Passage shown:
## START

Page MenuHomePhabricator

Force pages to be fully re-parsed occasionally
Open, Needs TriagePublic

Description

Caching is hard.

MediaWiki has $wgCacheEpoch and every row in the page database table has page.page_touched and page.page_links_updated timestamp columns.

For Varnish cache, we force pages to not be older than 30 days because we don't want to serve stale content to users.

When is a page is edited, we re-parse the page and update the relevant *links database tables.

However, the current approaches leave gaps:

  • The *links database table updates can be missed, due to job queue issues or flukes
  • Some pages aren't edited for many years, so they don't get re-parsed
  • Application code regularly gets updated, but pages then only get re-parsed "lazily", which typically translates to if they're edited

Some of the data integrity issues we've been seeing are mentioned at T87716#2316414.

I would like to investigate using one of these timestamps we store as a means of forcing pages that are more than X days since that timestamp to be fully re-parsed and regenerated. With any other cache, we would have some kind of eviction policy. With the *links cache, we seem to currently rely on the assumption that incremental updates (e.g., from linked pages being created or deleted) and occasional edits to the page will keep everything in sync. However, on large and small wikis alike, there simply isn't enough edit activity. Or a bug gets introduced for a few months that prevents updates in certain cases. Or the job queue gets overloaded and jobs are manually deleted/de-duplicated in an emergency.

A number of users have developed scripts, such as touch.py, to iterate through lists of pages and null-edit each of them. This is an effective, but hackish and silly, workaround that seems to be awfully discouraged. If we want to prevent null-edit scripts from being run so often, we need to find a way to make pages and their metadata less stale.

As we go forward, adding new data sources such as arbitrary Wikidata data to our pages, it will be even more important to make sure that we're serving relatively fresh content to users. Forcing the pages to be regenerated occasionally seems like an appropriate solution.

Event Timeline

Yes please. This is a long-standing problem. Let me know if I can support this task in any way (testing or QA; I am not a developer).

Wbm1058 changed the task status from Open to In Progress.Aug 16 2023, 11:18 AM
Wbm1058 claimed this task.

I've noted that for a long time the status of this task has been "Open, Needs Triage".

Searching for the meaning of "triage" on Phabricator, I found that the term is not mentioned on the Bug management/Bug report life cycle page.

Searching Phabricator/Help, I found that "triagers will take care of tasks that have no project set." Krinkle has added the Performance-Team (Radar) project to this task, and they are Watching this task on their board. I guess that means Krinkle is a "triager".

I also see that there is a Triagers project, but members of this project just have permissions for Batch Edit which allows them to perform mass/bulk edits for tasks.

So, while I'm still fuzzy on the details of what constitutes "triage", I'm boldly triaging this task by claiming it, at least until someone tells me I can't do that. Follow the Bot request for approval link in my June 25, 2022 comment above to monitor my progress. I'm moving forward with this as parent task: T157670: "Periodically run refreshLinks.php on production sites" remains stuck on low priority, even after its subtask T159512 was closed as "resolved".

Well now I see the status is "Open, In Progress, Needs Triage" but I'm at a loss for how to remove "Needs Triage". A member of the Triagers project needs to do that?

SD0001 changed the task status from In Progress to Open.Aug 16 2023, 11:39 AM
SD0001 subscribed.

Task is to force the purges from the server level. Using a bot to purge pages through the API, as noted in the task description, is "an effective, but hackish and silly, workaround that seems to be awfully discouraged," although doing it is still welcome until a satisfactory solution to the problem is implemented.

("Needs Triage" refers to no priority rating being set, see https://www.mediawiki.org/wiki/Phabricator/Project_management#Setting_task_priorities.)

## END

Data:
## START

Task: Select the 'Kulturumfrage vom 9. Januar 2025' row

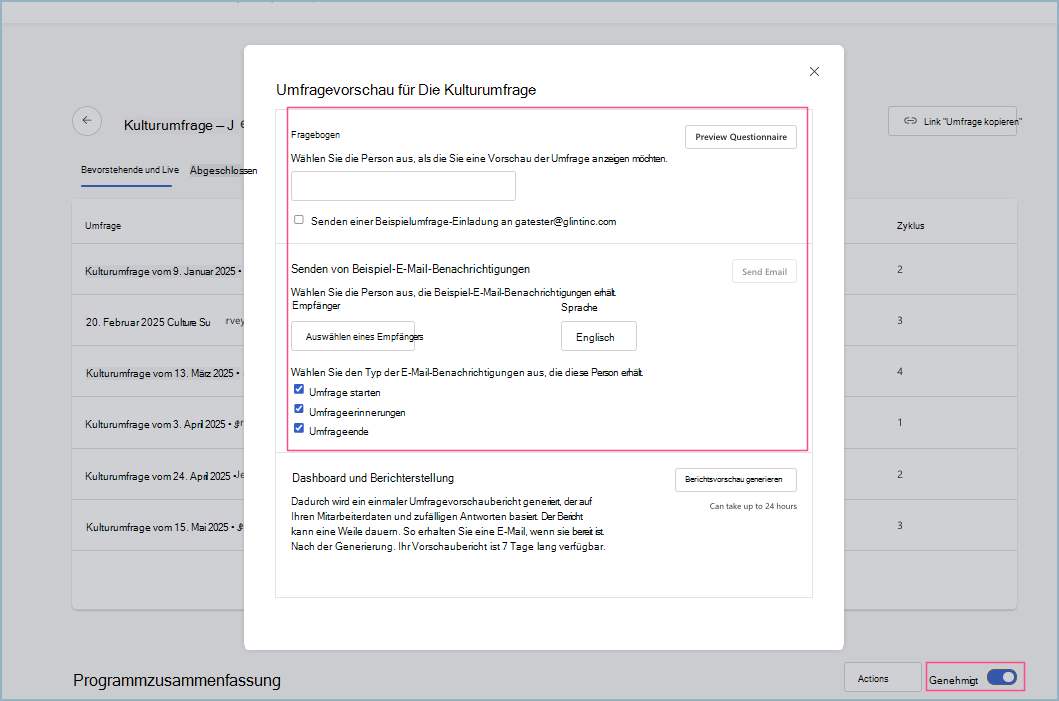Action: [x=160, y=271]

## END

Problem 1: In the Phabricator thread, what is the maximum age that pages in Varnish cache are forced to stay under?
Problem 2: Rewrite the Phabricator thread from "Page MenuHomePhabricator" to "page.page_links_updated timestamp columns.", changing "timestamp" to "date".

Final result 1: 30 days

Final result 2:
Page MenuHomePhabricator

Force pages to be fully re-parsed occasionally
Open, Needs TriagePublic

Description

Caching is hard.

MediaWiki has $wgCacheEpoch and every row in the page database table has page.page_touched and page.page_links_updated date columns.